I would literally picture his face as I memorized chemistry formulas at 3 a.m. or rounded the final turn of some track workout, arms flailing, face drawn back in a deathly grimace, driving myself into the ground, running away from what seemed like the destiny he'd created for me.
My dad would've thought this was funny, had I come clean with him at the time. Not because he considered my work pointless, but because he always described prison in the '60s as just another bump on a long road. It was nothing like the modern conception, with murders in the wood shop and gang rapes in the shower. It seemed almost charming, like something out of Cool Hand Luke. A place filled with roughneck, blue-collar guys with missing teeth, who play poker, get in fistfights, and have trouble with the conjugation of basic verbs.
Everyone in prison thought my dad was crazy. Whenever someone came too close, he'd go berserk, yelling with that incredibly powerful voice of his, intimidating whoever approached him, convincing them that he was a cannon ready to go off. And maybe he was. In any case, it worked. They left him alone. And he got through it. "I did my time, and they did theirs," my dad would say.
Which is why he seemed like the right guy to talk to about the headbanger. I sat him down one morning and told him about the threats, the intimidations, the months spent with my stomach in knots. He listened intently and thought for a moment, furrowing his weathered brow as I did during geometry class. Then he looked up and said, simply, "Well, you're going to have to kick his ass."
This was a quandary. Kick his ass? The thought had never occurred to me. I would have been less surprised if he'd told me to quit school and join the circus. I was not a kicker of asses. The SAT, service clubs, track meets -- these things I could do. But kick ass? Absurd. I'd never even been in a real fight. But my dad was dead serious: "Just 'cause he's bigger don't mean sh--."
Half an hour later, I stood in the driveway in front of our house with my dad, receiving instruction, like a heavyweight boxer, on how to throw a punch ("Stay on your toes, keep your elbows in, and when you hit, hit hard"), how to scream really loud to intimidate the opponent, how to duck so I wouldn't get punched.
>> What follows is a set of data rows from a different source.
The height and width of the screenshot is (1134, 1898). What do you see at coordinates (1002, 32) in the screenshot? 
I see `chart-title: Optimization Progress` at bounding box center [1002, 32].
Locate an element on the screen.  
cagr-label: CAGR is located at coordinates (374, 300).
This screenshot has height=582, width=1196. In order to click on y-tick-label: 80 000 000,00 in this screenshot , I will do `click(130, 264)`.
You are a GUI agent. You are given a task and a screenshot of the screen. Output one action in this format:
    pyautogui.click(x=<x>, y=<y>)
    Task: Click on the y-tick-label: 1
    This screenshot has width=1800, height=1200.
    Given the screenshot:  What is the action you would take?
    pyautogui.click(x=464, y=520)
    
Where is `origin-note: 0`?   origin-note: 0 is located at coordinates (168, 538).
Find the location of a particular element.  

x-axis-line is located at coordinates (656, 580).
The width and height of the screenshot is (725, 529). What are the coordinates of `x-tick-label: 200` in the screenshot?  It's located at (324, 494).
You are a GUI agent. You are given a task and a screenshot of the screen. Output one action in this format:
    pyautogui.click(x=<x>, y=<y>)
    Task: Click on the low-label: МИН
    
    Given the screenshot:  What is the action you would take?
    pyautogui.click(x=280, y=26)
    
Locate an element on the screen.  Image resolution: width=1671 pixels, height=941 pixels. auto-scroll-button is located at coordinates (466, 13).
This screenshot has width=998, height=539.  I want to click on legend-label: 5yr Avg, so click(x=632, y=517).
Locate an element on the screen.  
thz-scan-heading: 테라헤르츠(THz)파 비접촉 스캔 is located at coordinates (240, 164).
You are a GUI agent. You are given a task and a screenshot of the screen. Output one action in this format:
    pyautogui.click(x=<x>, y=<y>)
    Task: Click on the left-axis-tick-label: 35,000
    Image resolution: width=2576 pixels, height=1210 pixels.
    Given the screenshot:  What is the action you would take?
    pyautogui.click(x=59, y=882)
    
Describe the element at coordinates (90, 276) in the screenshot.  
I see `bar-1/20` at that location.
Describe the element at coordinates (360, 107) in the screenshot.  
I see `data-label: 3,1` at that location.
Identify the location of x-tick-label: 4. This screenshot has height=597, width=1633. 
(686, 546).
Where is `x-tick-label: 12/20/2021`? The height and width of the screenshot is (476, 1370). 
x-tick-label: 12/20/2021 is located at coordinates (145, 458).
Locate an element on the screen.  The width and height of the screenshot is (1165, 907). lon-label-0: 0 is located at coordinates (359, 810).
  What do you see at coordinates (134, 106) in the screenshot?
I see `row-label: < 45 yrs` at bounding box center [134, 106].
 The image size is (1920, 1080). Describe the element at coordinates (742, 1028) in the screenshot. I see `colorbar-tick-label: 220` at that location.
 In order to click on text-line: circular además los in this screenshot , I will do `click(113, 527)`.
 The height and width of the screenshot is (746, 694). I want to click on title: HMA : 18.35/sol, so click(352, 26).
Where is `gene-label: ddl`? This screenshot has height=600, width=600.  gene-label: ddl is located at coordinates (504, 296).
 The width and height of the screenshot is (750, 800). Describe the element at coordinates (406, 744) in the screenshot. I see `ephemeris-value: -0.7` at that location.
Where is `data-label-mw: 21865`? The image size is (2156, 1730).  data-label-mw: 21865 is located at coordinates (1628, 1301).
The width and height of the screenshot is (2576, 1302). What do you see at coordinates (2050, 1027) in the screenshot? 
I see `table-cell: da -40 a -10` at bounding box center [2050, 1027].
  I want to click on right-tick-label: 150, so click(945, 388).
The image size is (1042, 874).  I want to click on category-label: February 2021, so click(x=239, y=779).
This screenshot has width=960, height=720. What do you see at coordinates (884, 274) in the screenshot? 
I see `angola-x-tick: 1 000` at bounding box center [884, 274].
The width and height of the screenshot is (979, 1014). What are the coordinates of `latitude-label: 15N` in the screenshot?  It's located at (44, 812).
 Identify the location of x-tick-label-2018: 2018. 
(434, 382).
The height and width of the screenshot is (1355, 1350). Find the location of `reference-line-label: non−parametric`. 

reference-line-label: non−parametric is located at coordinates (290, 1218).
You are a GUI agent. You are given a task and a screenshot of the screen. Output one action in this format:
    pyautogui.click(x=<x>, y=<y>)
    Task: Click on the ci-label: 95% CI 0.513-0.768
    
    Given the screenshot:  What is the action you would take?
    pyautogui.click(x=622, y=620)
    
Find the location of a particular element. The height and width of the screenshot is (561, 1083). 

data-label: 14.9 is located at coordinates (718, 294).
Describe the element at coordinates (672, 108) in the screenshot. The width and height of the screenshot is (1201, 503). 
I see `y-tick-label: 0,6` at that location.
He held a pillow while I hit it, and told me things like "There's no such thing as fighting dirty. Once you're in a fight, win." And "You can confuse him by spitting in his face first, then punching him while he wipes it off." And "Walk up to him with a stack of books and toss them in the air, and when he reaches out to catch them, break his nose with your fist." Like the good student I was, I brought a pad of paper and a pen, scribbling notes in the margin: "Kick knee, then punch neck, yell real loud. Break nose." I was advised to carry a roll of nickels to add more power to my punch. I was told to wear loose-fitting clothes and not eat too much for breakfast. He explained these things the way an astronomer might explain to his son the reasons for a solar eclipse -- calmly and with a commitment to getting the details right.